Un an après le lancement de l'ambitieuse Stratégie en matière de saine alimentation du fédéral, Santé Canada s'attire de vives critiques de l'industrie alimentaire. Plusieurs associations se plaignent de ne pas avoir été suffisamment consultées et impliquées dans la conception des nouveaux symboles nutritionnels que le gouvernement veut imposer sur le devant des emballages. Santé Canada, qui s'est souvent fait reprocher de trop tenir compte des intérêts du secteur privé, réussira-t-elle à faire prévaloir sa vision ?

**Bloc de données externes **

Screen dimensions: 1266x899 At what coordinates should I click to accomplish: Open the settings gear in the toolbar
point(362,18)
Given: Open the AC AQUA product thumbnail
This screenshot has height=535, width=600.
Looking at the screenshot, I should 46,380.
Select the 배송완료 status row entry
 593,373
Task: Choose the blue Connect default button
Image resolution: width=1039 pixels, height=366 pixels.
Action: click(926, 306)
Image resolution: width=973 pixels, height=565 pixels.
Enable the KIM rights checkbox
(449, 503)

« Santé Canada s'est égarée sur la question de l'obésité, cette rencontre en a fait une excellente démonstration », dénonce le président de Fabricants de produits alimentaires du Canada dans une lettre au sous-ministre adjoint Pierre Sabourin le 5 octobre dernier.

L'organisation, qui représente des transformateurs, est particulièrement dure à l'endroit du Ministère, lui reprochant de ne pas avoir prouvé que les éléments visuels envisagés influenceraient le comportement du consommateur. Mais elle est loin d'être la seule à la presser de rajuster le tir, révèle la correspondance que nous avons consultée.

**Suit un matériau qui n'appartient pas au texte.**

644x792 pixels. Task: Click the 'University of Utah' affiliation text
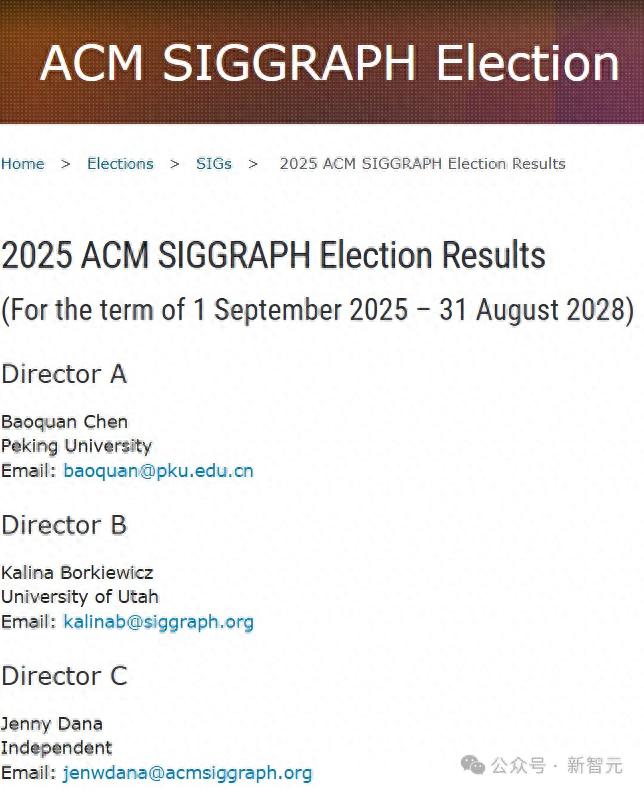tap(79, 597)
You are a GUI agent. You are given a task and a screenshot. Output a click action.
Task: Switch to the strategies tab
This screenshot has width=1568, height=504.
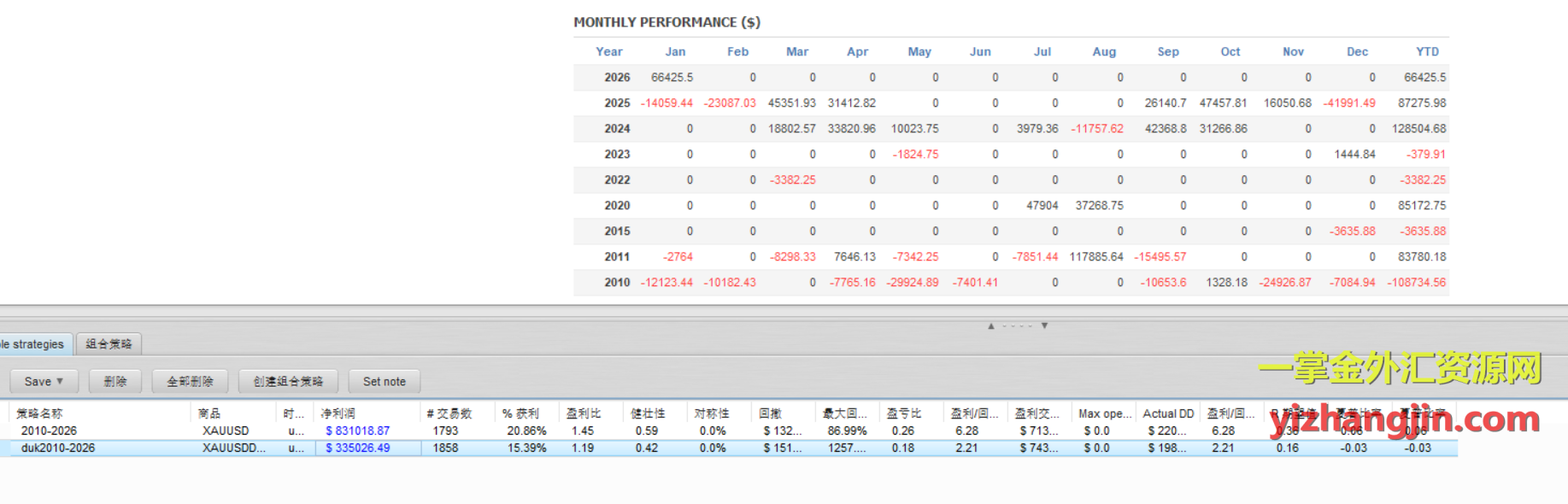[34, 344]
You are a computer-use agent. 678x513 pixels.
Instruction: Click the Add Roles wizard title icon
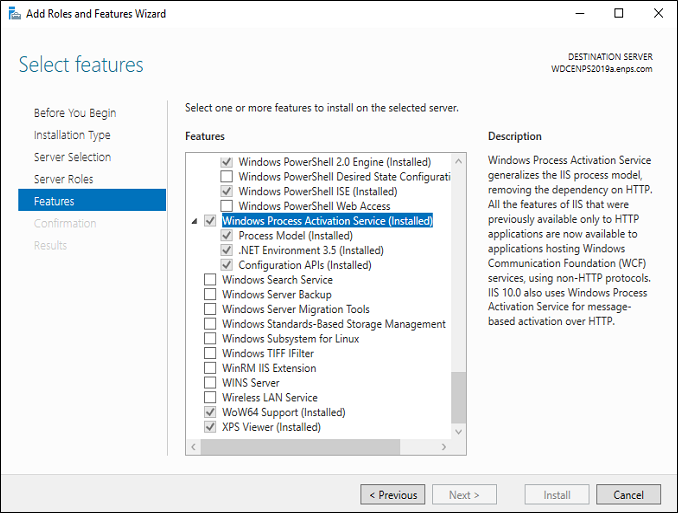14,14

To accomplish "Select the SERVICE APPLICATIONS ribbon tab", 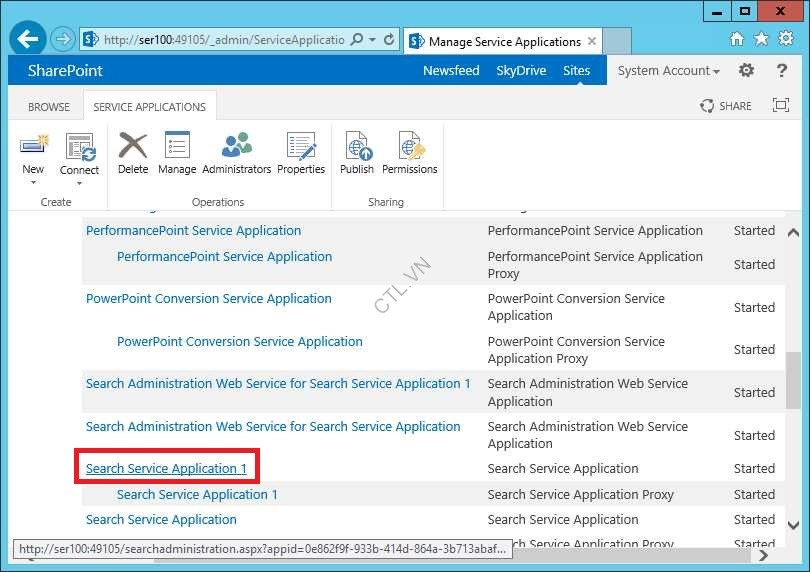I will point(149,107).
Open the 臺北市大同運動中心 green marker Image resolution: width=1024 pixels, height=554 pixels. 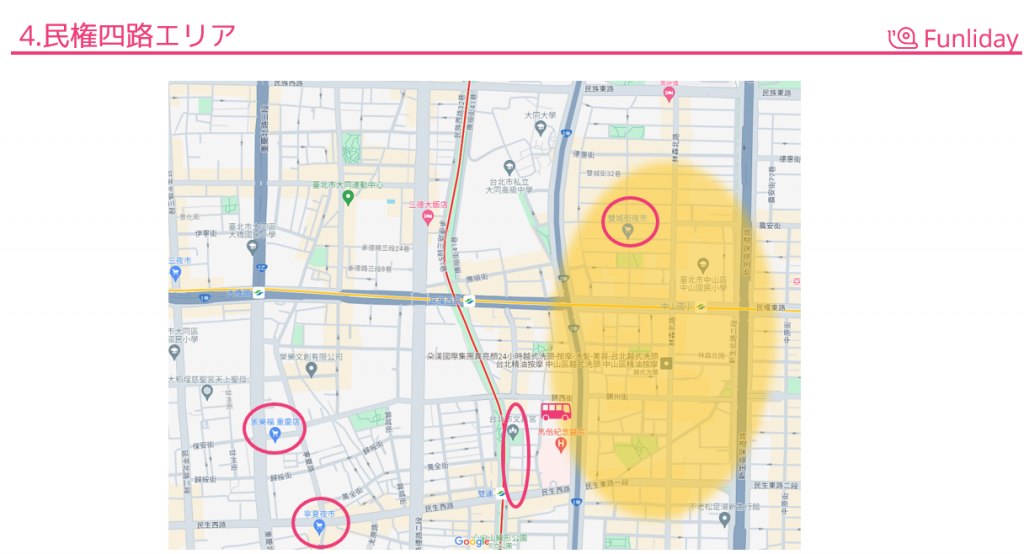point(348,197)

Plusieurs autres intervenants, dont l'Association canadienne des boissons (qui représente de grands embouteilleurs comme Coca-Cola et PepsiCo), Produits alimentaires et de consommation (la plus grosse association de fabricants agroalimentaires au pays) et le Conseil canadien du commerce de détail ont écrit à Santé Canada pour lui faire part de leurs doléances ou de leurs inquiétudes, lui demander de les inclure davantage et, même d'assouplir ses critères.

Santé Canada a présenté l'an dernier des modèles de pictogrammes qu'elle souhaite rendre obligatoires sur les emballages d'aliments et de boissons. Ces images en noir et blanc apparaîtraient sur le devant du produit ayant une teneur élevée en sodium, en sucres ou en gras saturés. Ils complémenteraient le tableau de la valeur nutritive, qui est moins en évidence et, surtout, mal compris et sous-utilisé en raison de sa grande complexité.

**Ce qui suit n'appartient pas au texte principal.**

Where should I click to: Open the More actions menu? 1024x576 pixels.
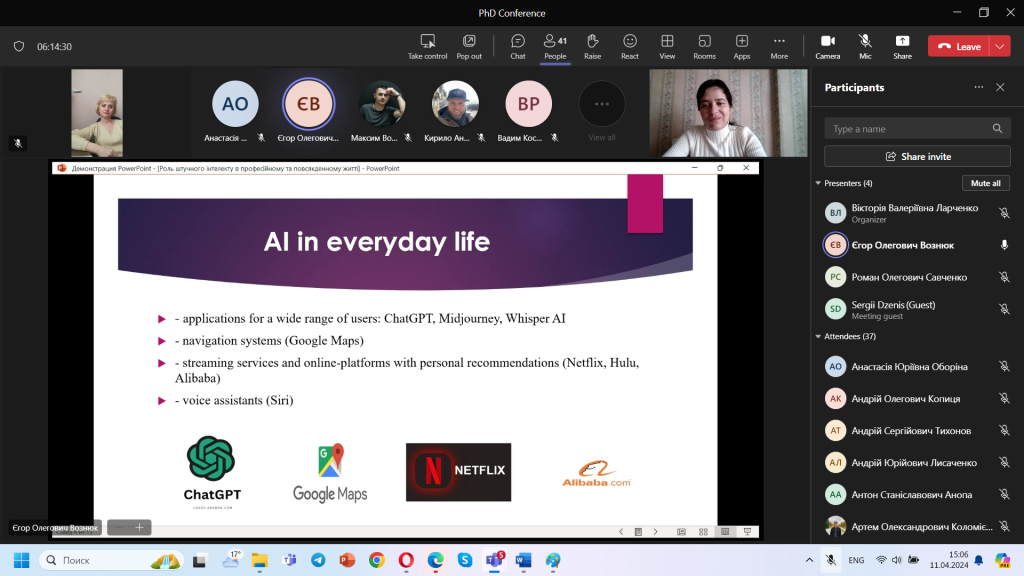tap(779, 45)
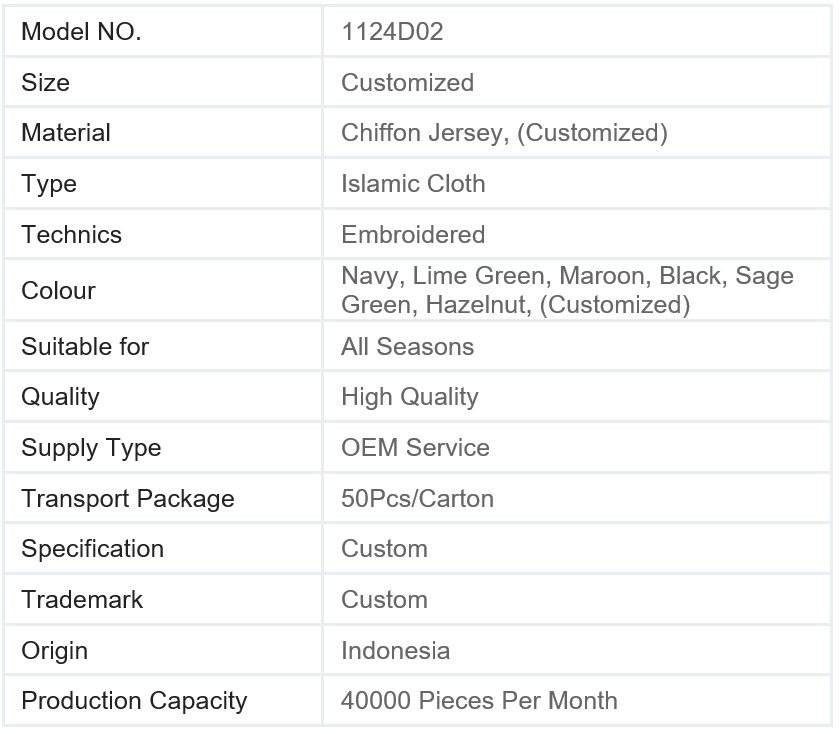
Task: Select the Navy, Lime Green colour list
Action: click(567, 290)
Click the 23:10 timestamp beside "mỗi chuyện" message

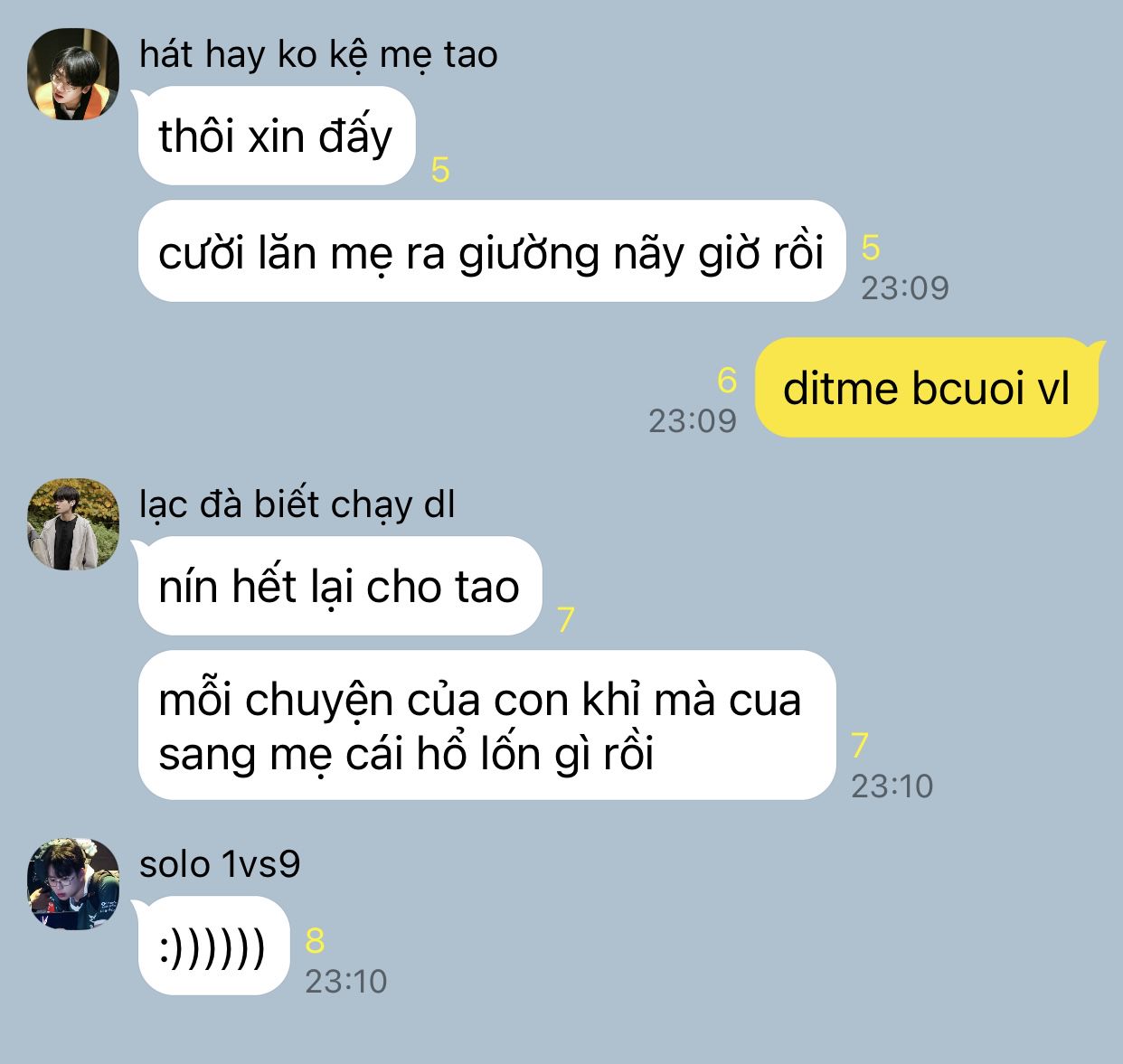click(892, 786)
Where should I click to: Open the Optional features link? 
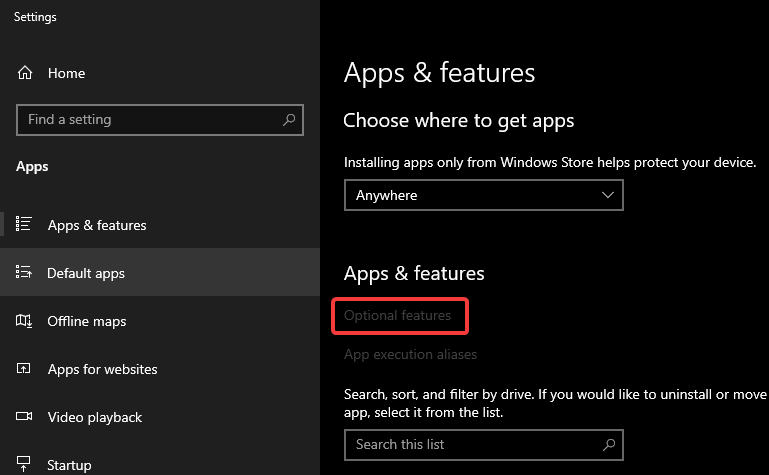click(x=398, y=316)
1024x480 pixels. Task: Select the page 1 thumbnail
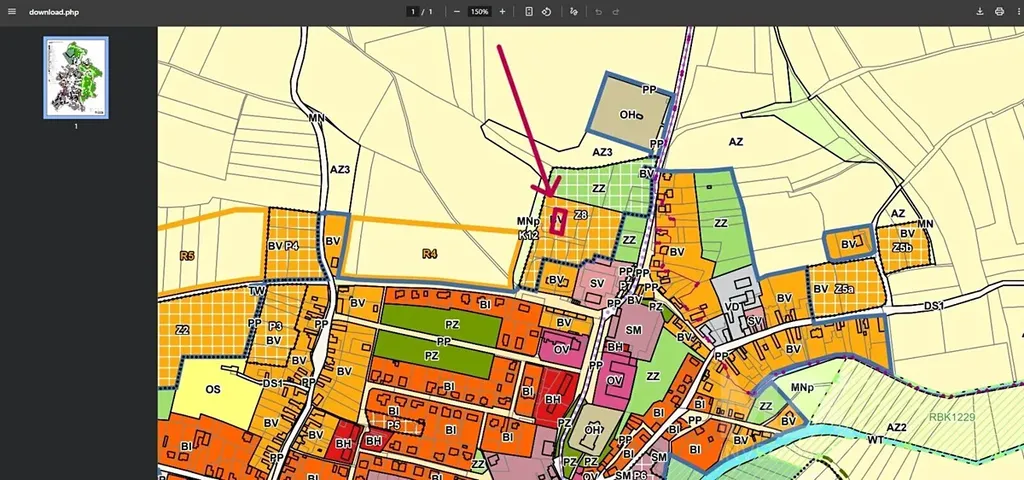(76, 77)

Plusieurs autres pays, dont les États-Unis, le Royaume-Uni, l'Australie, la Nouvelle-Zélande, la France, le Mexique et le Chili ont implantés des systèmes de ce type. Plusieurs sont facultatifs, et permettent de signaler à la fois les aspects positifs et négatifs (faible en sucres même si riche en gras, par exemple).

L'approche de Santé Canada est nettement plus interventionniste. Ses pictogrammes obligatoires visent à mettre les consommateurs en garde contre la présence élevée de trois nutriments jugés préoccupants en matière de santé publique et, espère-t-elle, à inciter l'industrie à reformuler ses recettes. Ce n'est pas gagné d'avance.

Environ 20 % des emballages alimentaires affichent déjà un symbole à l'avant, et près de la moitié présentent des allégations relatives à la teneur nutritive, montrent les chiffres compilés par des chercheurs de l'Université de Toronto. Vous le voyez à l'épicerie : le devant de l'emballage est un espace marketing très utilisé pour faire ressortir les qualités d'un produit. Les industriels ne vont pas céder du terrain si facilement.

Produits alimentaires et de consommation du Canada et l'Association canadienne des boissons ont déjà déposé un sondage montrant la préférence des consommateurs pour un pictogramme coloré indiquant à la fois les aspects positifs et négatifs d'un aliment.

Non seulement l'industrie a des attentes, mais le premier ministre lui a récemment rouvert une porte.

Sur la stratégie alimentaire, la lettre de mandat de la nouvelle ministre de la Santé est identique à celle de son prédécesseur, sauf qu'un passage y a été ajouté. « Ces initiatives doivent être fondées sur des preuves scientifiques solides et sur des consultations exhaustives auprès des Canadiens », précise Justin Trudeau - une directive que des intervenants se sont fait un plaisir de rappeler aux fonctionnaires.

Le Ministère, qui a sollicité et reçu de nouveaux symboles au cours des dernières semaines, « en choisira un nombre limité aux fins de consultations et de recherches en 2018 », nous dit-on à Ottawa.

Santé Canada, qui s'est souvent fait accuser de prêter une oreille trop complaisante aux lobbies, notamment dans la rédaction du Guide alimentaire, semble vouloir s'en distancier, mais il faudra voir si elle réussit à tenir le coup.